「父と私は、母の死に方ではなく、太陽みたいに明るく周りを照らしてきた母の《生き方》をみなさんに覚えていていただきたいという思いがありました」(撮影=宮﨑貢司)

昨年から、一周忌にどのような会を行うかについて、事務所の方から私たちに相談をいただいていました。でも今年になってもコロナ禍が収まらない状況で、やはり人をお招きする形でのお別れ会を開くのは難しいということに。

私自身は、何もしないままその日を迎えることは考えられず、何か別の形で母を偲び、みなさんに感謝をお伝えしたいと思いました。

 

「私のときも、音楽葬にしてね」

お葬式ができていないことから、そうだ、ネット配信の音楽葬にしよう、とひらめいて。自分の両親を音楽葬で見送っていた母は、無類の音楽好き。「私のときも、音楽葬にしてね。曲はロッド・スチュワートの『スマイル』で」と言っていたことを思い出したのです。

母がコロナウイルスにより突然命を奪われたことは、みなさんからかわいそうだと言われる出来事だったと思います。ですが、父と私は、母の死に方ではなく、太陽みたいに明るく周りを照らしてきた母の「生き方」をみなさんに覚えていていただきたいという思いがありました。音楽葬がそのきっかけになればと思ったのです。

大好きだったジャズやミュージカル音楽を流しながら、いつも笑顔だった母をにぎやかに明るく偲ぶ日にできたら……。そうテーマが決まったとたん、何かに突き動かされているかのような勢いで実現へ向けて動き出していました。

3日間限定の配信でしたが、たくさんの方に見ていただき、「岡江さんを偲ぶことができて、気持ちの節目になりました」などという温かい感想も頂戴して、私は達成感でいっぱいになりました。

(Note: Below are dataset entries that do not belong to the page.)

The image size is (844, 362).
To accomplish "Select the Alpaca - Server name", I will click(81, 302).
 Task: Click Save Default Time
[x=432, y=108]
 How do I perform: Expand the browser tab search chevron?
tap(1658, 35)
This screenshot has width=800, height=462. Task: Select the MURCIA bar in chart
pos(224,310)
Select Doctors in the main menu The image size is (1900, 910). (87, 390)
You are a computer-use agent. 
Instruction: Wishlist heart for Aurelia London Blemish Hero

「悩んでいる時間がもったいない」と、どんどん実行していく力、元気な体、前向きさ――考えてみたら、これらはすべて母が私に与えてくれたものでした。きっと、母も喜んでくれたと思います。

うれしかったのは、配信後に父がすごくほめてくれたこと。「ありがとう、よくやったね」と、何度も何度もうれしそうに。ああ、本当にやってよかった。私は喪失感を抱えたままの父にも「節目」を迎えさせたかったんだ、と気づきました。